Segundo as investigações, o grupo possuía estrutura organizada, com repasse de informações e instruções entre os integrantes, além de uma cadeia de comando responsável por orientar ações violentas. O atentado estava programado para ocorrer sob o pretexto de uma manifestação, sem pauta definida, com o objetivo de provocar tumulto e confrontos.
Durante semanas, os envolvidos compartilharam em redes sociais vídeos e conteúdos com orientações detalhadas sobre a fabricação e o uso de artefatos explosivos improvisados. O monitoramento foi conduzido pelo Núcleo de Observação e Análise Digital, com apoio da Divisão de Crimes Cibernéticos, permitindo a identificação dos principais articuladores do plano.
A operação contou com apoio de secretarias de segurança de outros estados, incluindo o Rio de Janeiro.
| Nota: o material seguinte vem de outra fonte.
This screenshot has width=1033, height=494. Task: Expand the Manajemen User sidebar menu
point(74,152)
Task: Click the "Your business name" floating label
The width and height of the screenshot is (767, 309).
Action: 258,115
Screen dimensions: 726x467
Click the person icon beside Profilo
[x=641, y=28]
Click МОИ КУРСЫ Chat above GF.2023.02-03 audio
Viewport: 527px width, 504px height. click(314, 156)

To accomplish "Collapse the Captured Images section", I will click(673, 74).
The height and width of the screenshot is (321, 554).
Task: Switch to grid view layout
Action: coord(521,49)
Em São Paulo, as prisões ocorreram na capital, além de Osasco, São Caetano do Sul e Botucatu. Durante a ação, também foram apreendidos simulacros de armas de fogo com um dos detidos.
De acordo com a Secretaria de Segurança Pública, o grupo integra uma rede de alcance nacional, com mais de 7 mil participantes envolvidos em discussões e incentivos a ações violentas, concentradas principalmente nos estados de São Paulo e Rio de Janeiro. Somente na capital paulista, a comunidade virtual reunia quase 600 integrantes.
Com a ação, a Polícia Civil conseguiu impedir o atentado e evitar riscos à população em um dos principais pontos da cidade, reforçando o trabalho de inteligência e prevenção contra crimes violentos planejados no ambiente digital.